Damit ist der Expertenstreit aber noch nicht vorüber. Die Herausforderer geben sich mit dieser fachlichen Erwiderung nicht zufrieden, sie kündigten an, künftig nochmals nachzulegen. Rüdiger Krause sprach gegenüber den Medien davon, ihre fundierten Einwände würden nicht ernst genommen, es handle sich um einen "wissenschaftlichen Kleinkrieg".

Gegenüber Telepolis wollte sich Harald Meller zu diesem Disput nicht mehr äußern, aber seine Forschergruppe veröffentlichte in der aktuellen Ausgabe der Jahresschrift für mitteldeutsche Vorgeschichte eine leicht erweiterte Fassung des Fachartikels, der auf 53 Seiten erneut ausführlich erklärt "Warum die Himmelsscheibe von Nebra in die Frühbronzezeit datiert" (Überblick über die interdisziplinären Forschungsergebnisse).
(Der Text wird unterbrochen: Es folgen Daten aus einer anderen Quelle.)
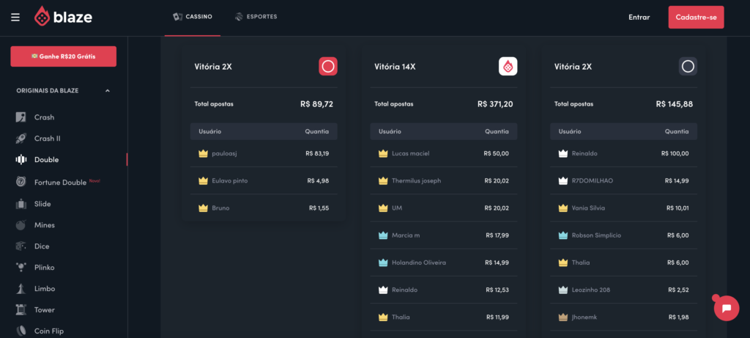Switch to the Cassino tab

193,17
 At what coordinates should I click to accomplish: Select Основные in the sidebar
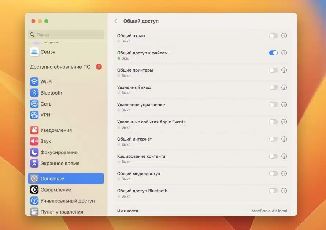[x=34, y=179]
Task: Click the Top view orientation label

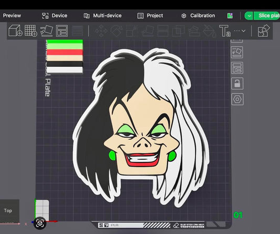Action: pyautogui.click(x=8, y=210)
Goldschätze und Interessenkonflikte

Beide Seiten halten die Debatte inzwischen offensichtlich für einen wissenschaftlichen Kleinkrieg. Interessant dabei ist, dass es im Hintergrund noch einen anderen schwelenden Konflikt zwischen den Forschergruppen gibt.

Der Spezialist für Materialuntersuchungen, Ernst Pernicka, der die Himmelsscheibe von Anfang an begutachtete, analysierte und ihr Alter bestätigte, ist gleichzeitig der Experte, der maßgeblich den bayerischen Goldschatz von Bernstorf zu einer modernen Fälschung erklärt hat.

Hobbyarchäologen hatten Ende der 1990er-Jahre auf dem Bernstorfer Berg im bayerischen Landkreis Freising gefaltete Goldbleche gefunden, die sich als eine Diademkrone, eine Gewandnadel, punzierte Gürtel- und Schmuckteile aus Goldblech, eine Art Zepter-Beschlag und verzierte Bernsteinperlen erwiesen. Das Land Bayern kaufte den Schatz, der von Rupert Gebhard als echt und 3.000 Jahre alt begutachtet worden war, für 600.000 Euro.

Ab 2010 fand eine Grabung unter Leitung von Rüdiger Krause in Bernstorf statt, die bronzezeitliche Siedlungsspuren ans Licht brachte.

2013 untersuchte Ernst Pernicka das Gold von Bernstorf und stellte fest, dass es sich um Gold mit einer sehr hohen Reinheit 99,99 Prozent handelt, so reines Gold gibt es in der Natur nicht und es war in der Bronzezeit nicht herstellbar, deshalb muss der Schatz seinen Ergebnissen nach sehr wahrscheinlich eine moderne Fälschung sein (Neue Materialanalysen zeigen, dass es sich um modernes Gold handelt).

Seither versuchen Rupert Gebhard und Rüdiger Krause kontinuierlich die Fälschungsvorwürfe zu widerlegen (3400 Jahre altes Gold von Bernstorf keine Fälschung), in der andauernden Kontroverse spielt seit 2014 auch Harald Meller eine führende Rolle, dem die beiden die Verbreitung "alternativer Daten und alternativer Fakten" in Forscherkreisen vorwerfen.10 Das sieht wirklich nach wissenschaftlichem Kleinkrieg aus.

Aber am Schluss noch einmal zurück zur Himmelsscheibe von Nebra. Wer sie aktuell sehen und sich umfassend über ihre Welt informieren will, kann noch bis 9. Januar 2022 die gerade eröffnete Landesausstellung im Landesmuseum für Vorgeschichte in Halle (Saale) besuchen: Die Welt der Himmelsscheibe von Nebra - Neue Horizonte.

Eine aktuelle Zwischenbilanz zum Stand der Forschung zur Himmelsscheibe ziehen Harald Meller und Kai Michel in ihrem jüngst erschienenen Buch: Griff nach den Sternen.